Tâches et exercices ▸
**1)** Recopiez sans rien changer, parmi les enregistrements, le passage qui s'ouvre sur la ligne contenant "イープラスアプリ (657, 1258)" et se ferme sur la ligne contenant "Youtube (908, 1316)", ces deux lignes comprises.
**2)** Poursuivez le texte sur l'islam politique en Égypte à partir de sa dernière phrase.

En Egypte, le champ religieux s’est individualisé
On trouvera ci-après cette contribution d’Olivier Roy concernant l’Egypte. Elle fait partie d’une série d’articles publiés dans Le Monde du 12 juillet sur « Les convulsions de l’islam politique ». Cet ensemble est ainsi présenté : « Depuis les « printemps arabes », l’islam politique est remis en question par la révolution, la guerre civile et la fronde populaire. Le projet de construction d’une société régie par les préceptes de l’islam est en pleine crise, de la Tunisie à l’Iran. Le président égyptien issu des Frères musulmans vient d’être renversé par les militaires, après des manifestations massives. Au pouvoir depuis dix ans, le régime islamo-conservateur turc fait aussi face à une vague de protestation sans précédent. Le régime fondamentaliste iranien se maintient en dépit d’une sourde contestation. Enfin, la guerre en Syrie tourne au conflit interconfessionnel. L’islam politique peut-il surmonter ces bouleversements ? »
La démonstration était presque parfaite : en Egypte, après une année de pouvoir, les islamistes ont montré qu’ils étaient incapables de gérer l’Etat. Ils étaient aussi réticents à prendre le pouvoir par la force ou par la rue et n’avaient pas beaucoup d’idées sur comment islamiser une société qui s’était largement auto-islamisée depuis vingt ans. Bref, la révolution islamique est un mythe ! La population s’est retournée contre eux, non pas pour protester contre la mise en place de la charia, mais pour protester contre l’incompétence et le népotisme des Frères, en attendant une corruption qu’ils n’ont pas eu le temps de mettre en place. La rue qui s’opposait à eux au Caire n’avait rien à voir avec une gauche laïque et libérale : on y retrouvait aussi de pieux musulmans, des salafistes, des notables, des anciens du « printemps arabe ».

Données enregistrées ▸
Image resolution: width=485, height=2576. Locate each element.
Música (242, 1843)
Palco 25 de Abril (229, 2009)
* * *
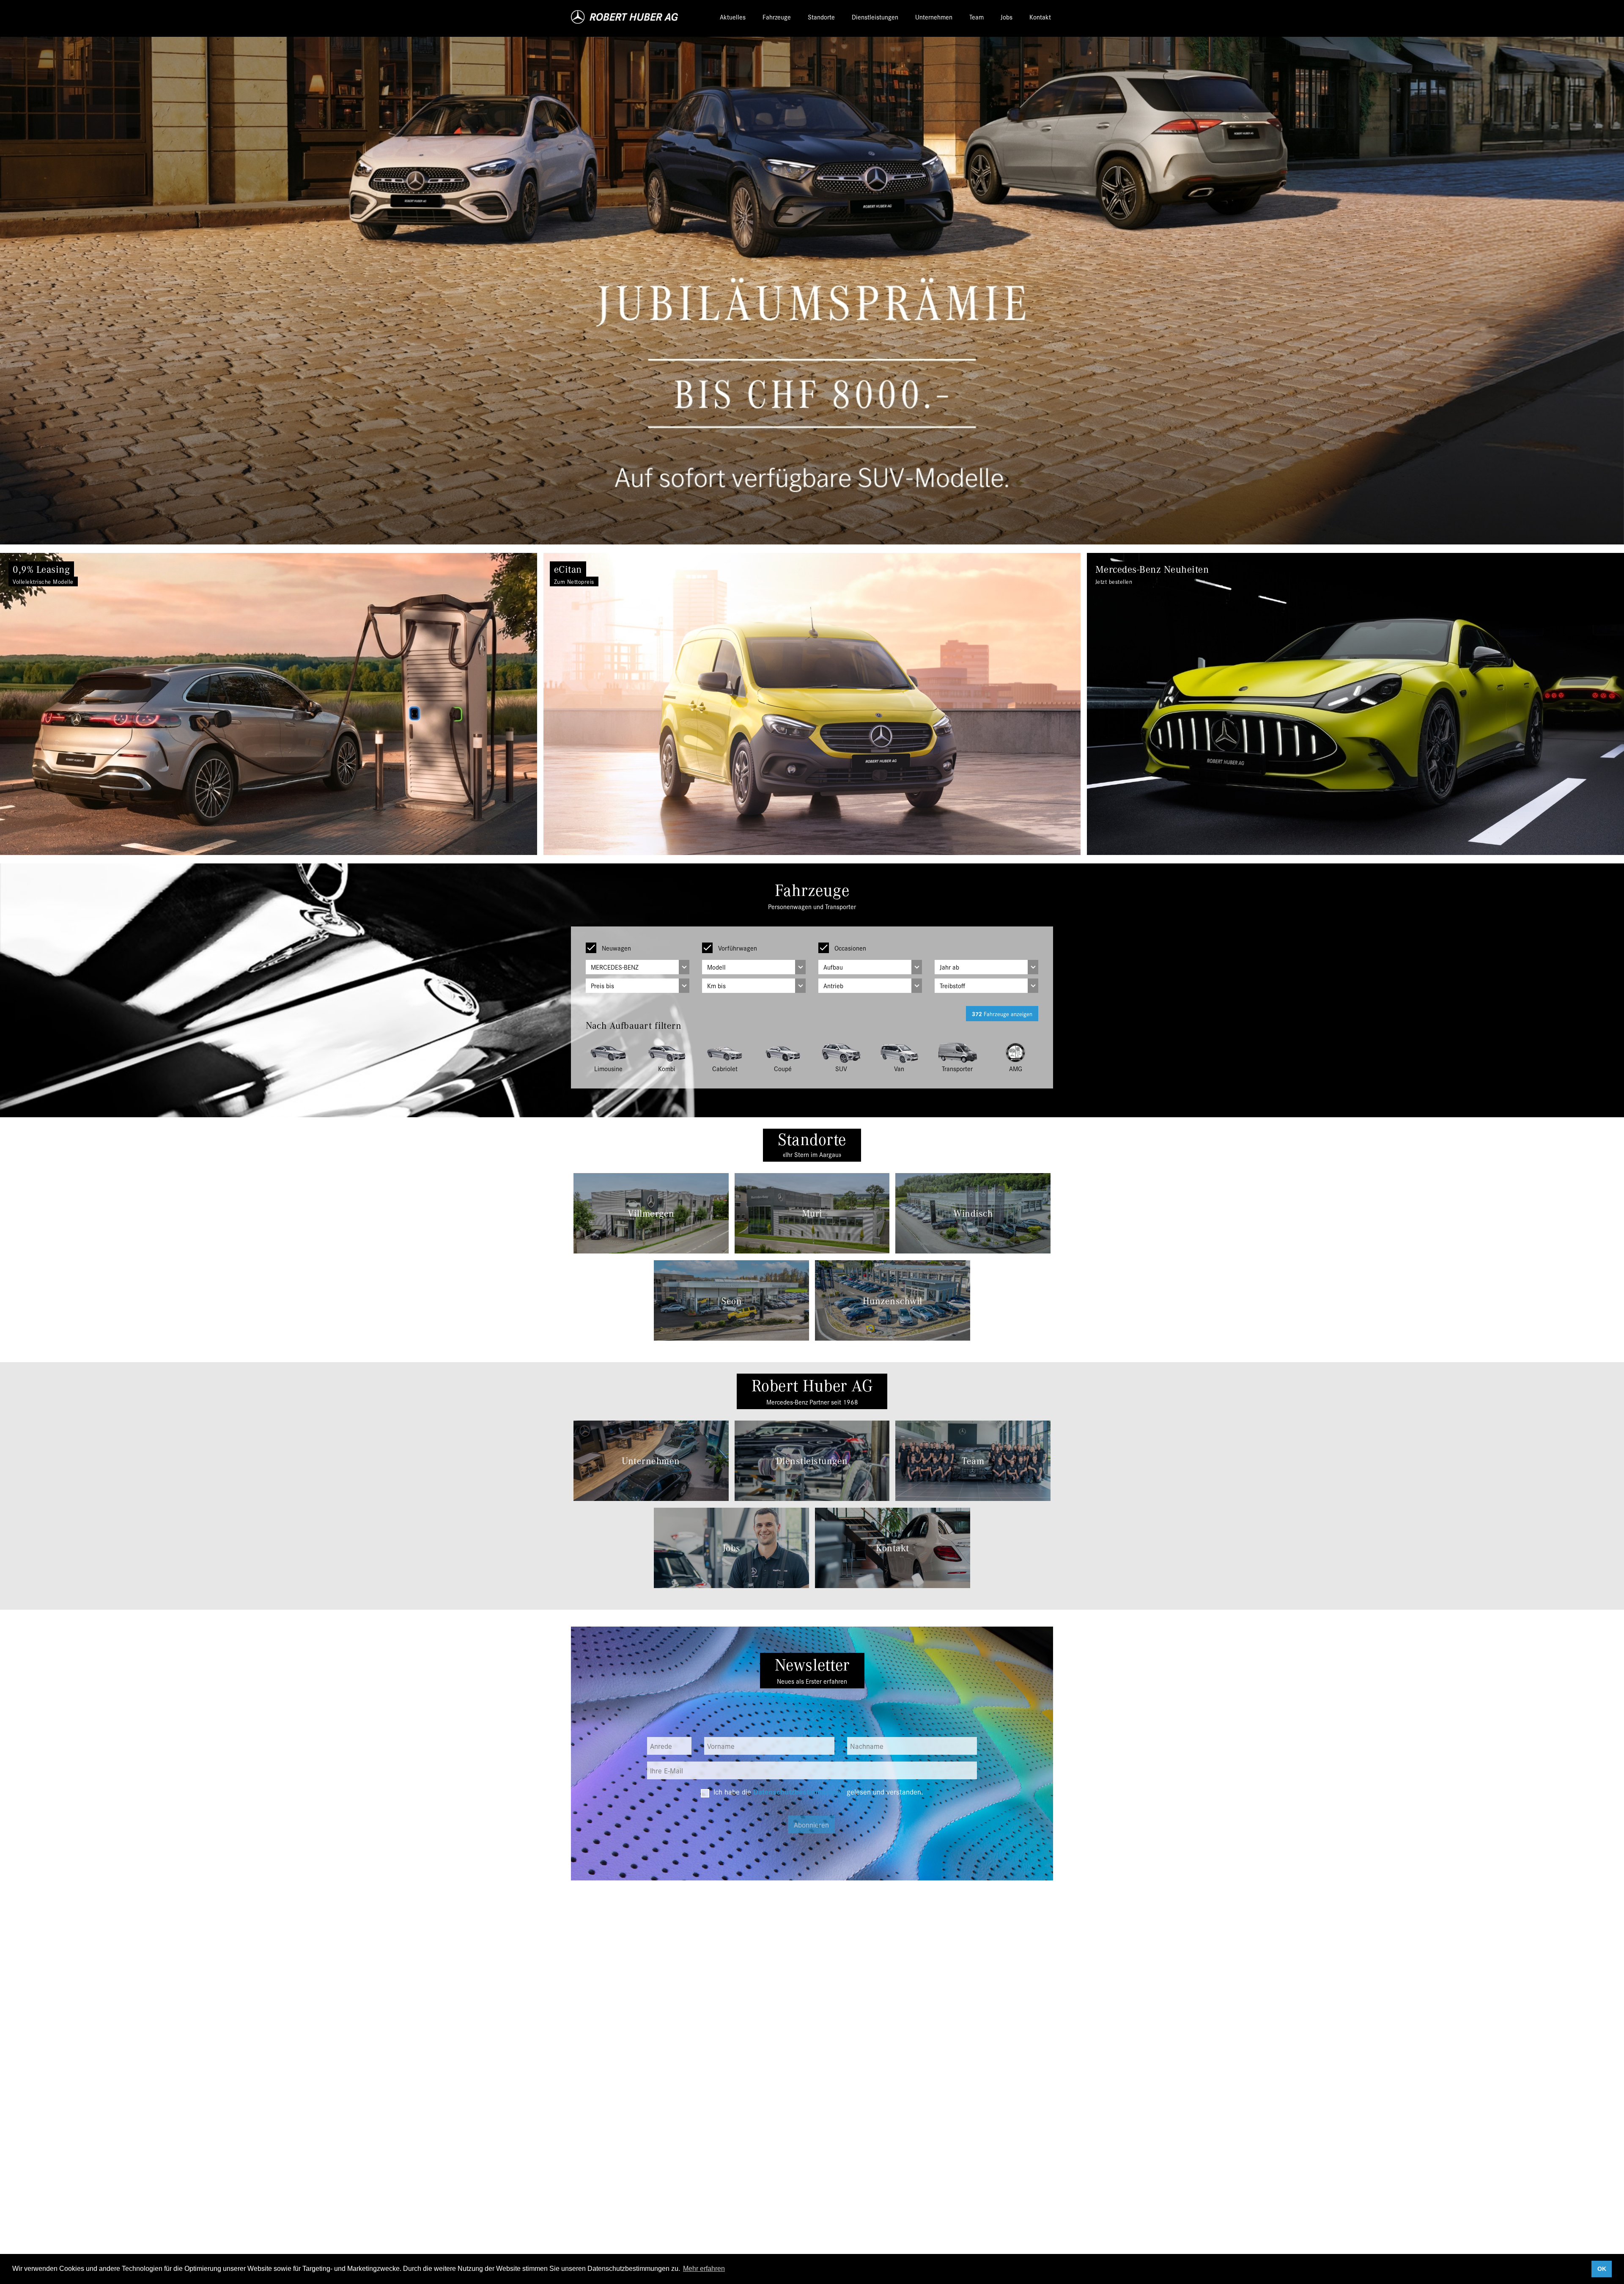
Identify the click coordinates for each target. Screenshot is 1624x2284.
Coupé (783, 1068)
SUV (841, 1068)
==
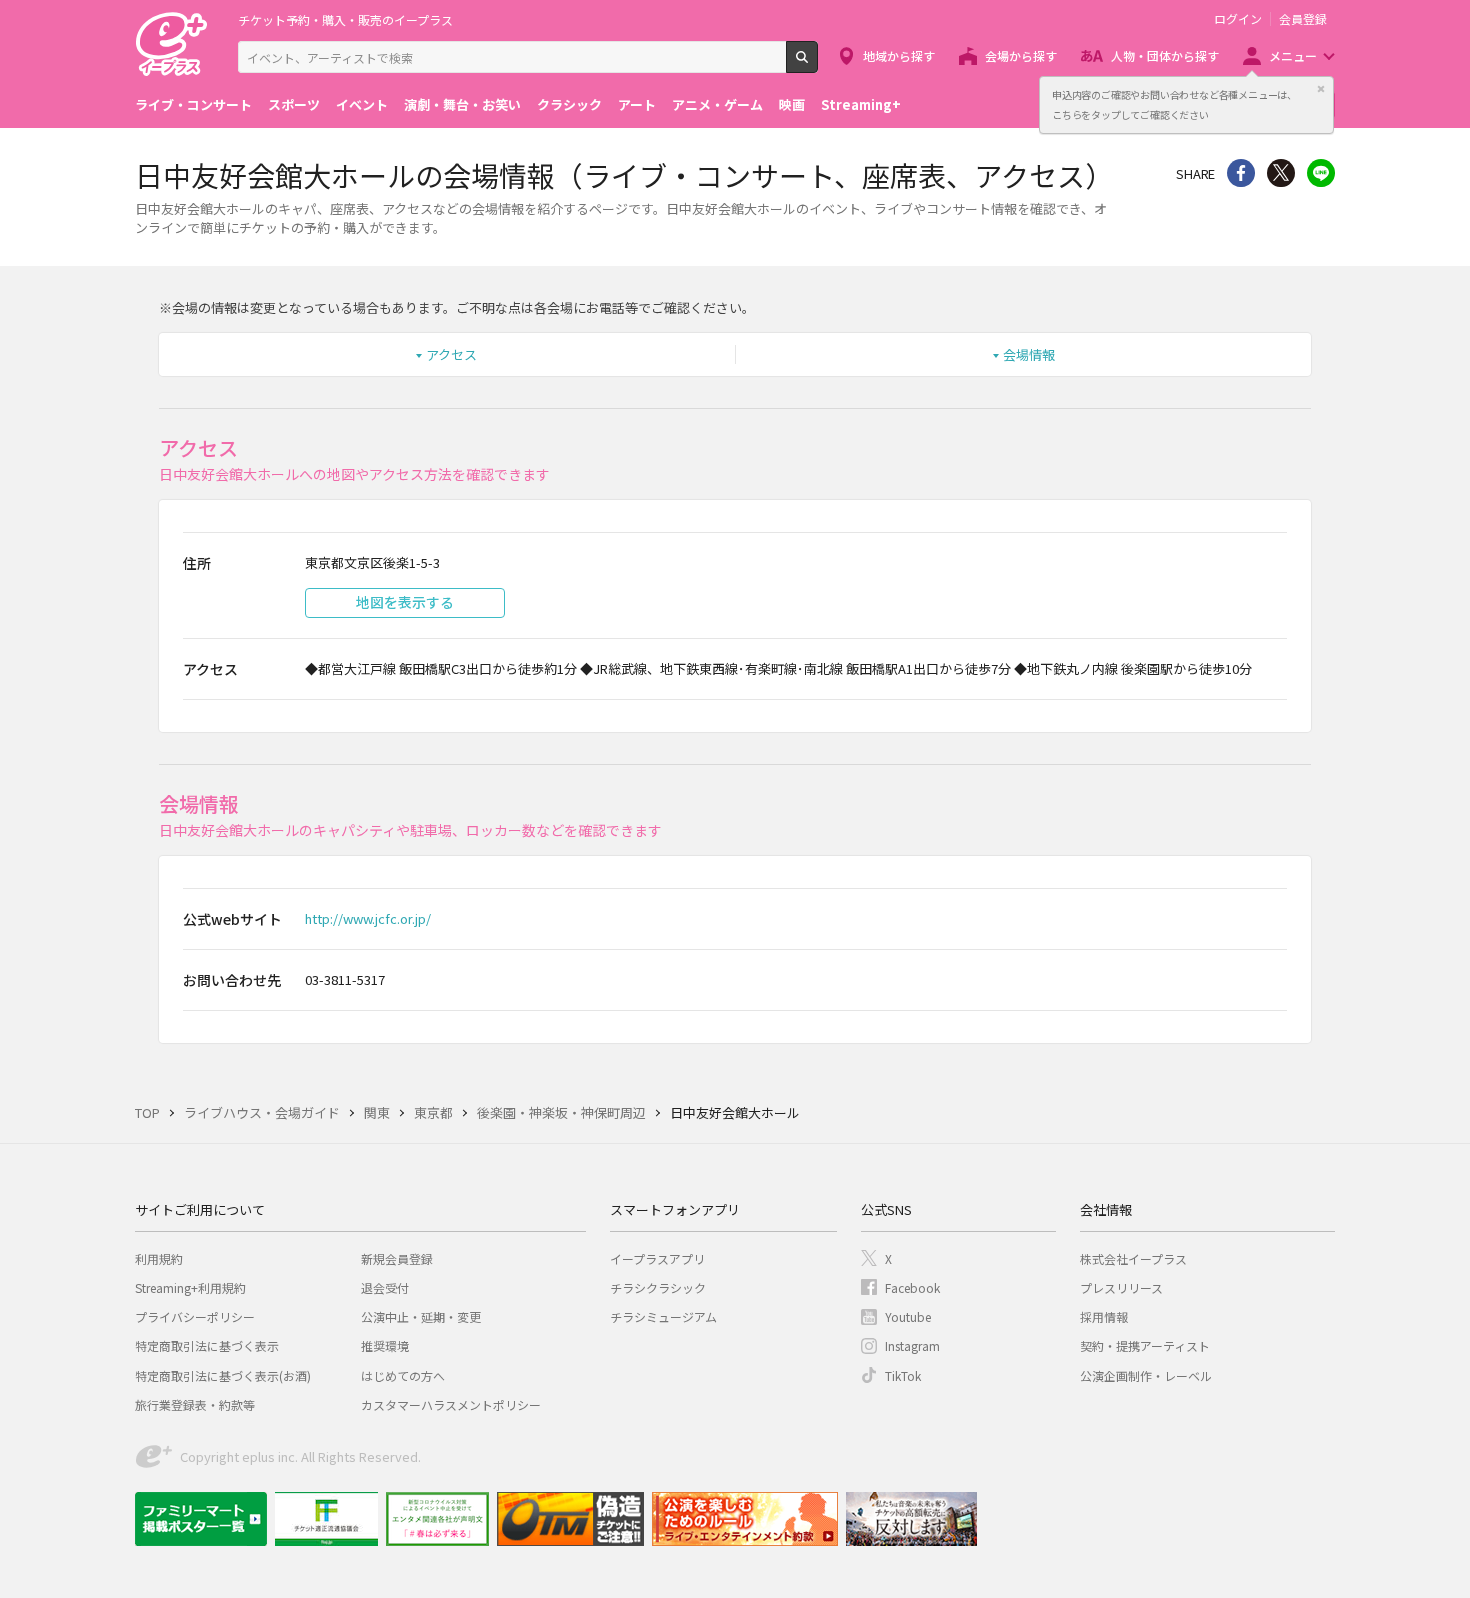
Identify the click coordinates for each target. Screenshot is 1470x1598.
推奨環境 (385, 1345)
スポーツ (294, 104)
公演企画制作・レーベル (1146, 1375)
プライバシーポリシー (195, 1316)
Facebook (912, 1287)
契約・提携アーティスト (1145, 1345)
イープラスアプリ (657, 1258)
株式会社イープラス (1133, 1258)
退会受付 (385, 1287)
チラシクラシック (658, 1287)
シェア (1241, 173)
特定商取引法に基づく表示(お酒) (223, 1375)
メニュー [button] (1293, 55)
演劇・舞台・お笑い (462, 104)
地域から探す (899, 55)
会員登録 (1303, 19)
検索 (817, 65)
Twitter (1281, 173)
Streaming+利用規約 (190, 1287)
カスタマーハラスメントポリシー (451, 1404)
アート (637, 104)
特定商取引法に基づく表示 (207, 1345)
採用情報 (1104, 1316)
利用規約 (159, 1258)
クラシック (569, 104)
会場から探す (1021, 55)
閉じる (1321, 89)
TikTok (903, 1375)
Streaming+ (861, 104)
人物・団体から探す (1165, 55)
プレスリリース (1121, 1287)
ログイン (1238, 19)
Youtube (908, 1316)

Réponses successives ▸
**1)**
イープラスアプリ (657, 1258)
株式会社イープラス (1133, 1258)
退会受付 (385, 1287)
チラシクラシック (658, 1287)
シェア (1241, 173)
特定商取引法に基づく表示(お酒) (223, 1375)
メニュー [button] (1293, 55)
演劇・舞台・お笑い (462, 104)
地域から探す (899, 55)
会員登録 (1303, 19)
検索 (817, 65)
Twitter (1281, 173)
Streaming+利用規約 (190, 1287)
カスタマーハラスメントポリシー (451, 1404)
アート (637, 104)
特定商取引法に基づく表示 (207, 1345)
採用情報 (1104, 1316)
利用規約 (159, 1258)
クラシック (569, 104)
会場から探す (1021, 55)
閉じる (1321, 89)
TikTok (903, 1375)
Streaming+ (861, 104)
人物・団体から探す (1165, 55)
プレスリリース (1121, 1287)
ログイン (1238, 19)
Youtube (908, 1316)

**2)**
Pire, les Frères avaient perdu ce qui faisait leur légitimité depuis soixante ans : le monopole de l’expression de l’islam en politique. Les salafistes, loin de jouer la force d’appoint, se sont érigés en parti politique et ont, dans un premier temps, rejoint l’opposition aux Frères. Les institutions religieuses comme la mosquée d’Al-Azhar se sont déclarées autonomes par rapport aux Frères et au gouvernement. Les soufis se sont de nouveau affichés dans la rue.
Surtout la réislamisation évidente qui a touché la société depuis trente ans ne s’est pas faite au profit des Frères, qui ont une vision autoritaire, centralisée et patriarcale de l’autorité religieuse, mais elle a favorisé de nouvelles formes de religiosité, très individualistes et très diversifiées. L’extension du salafisme exprime paradoxalement l’émergence d’un islam plus individualiste, moins politisé, même s’il est très rigoriste.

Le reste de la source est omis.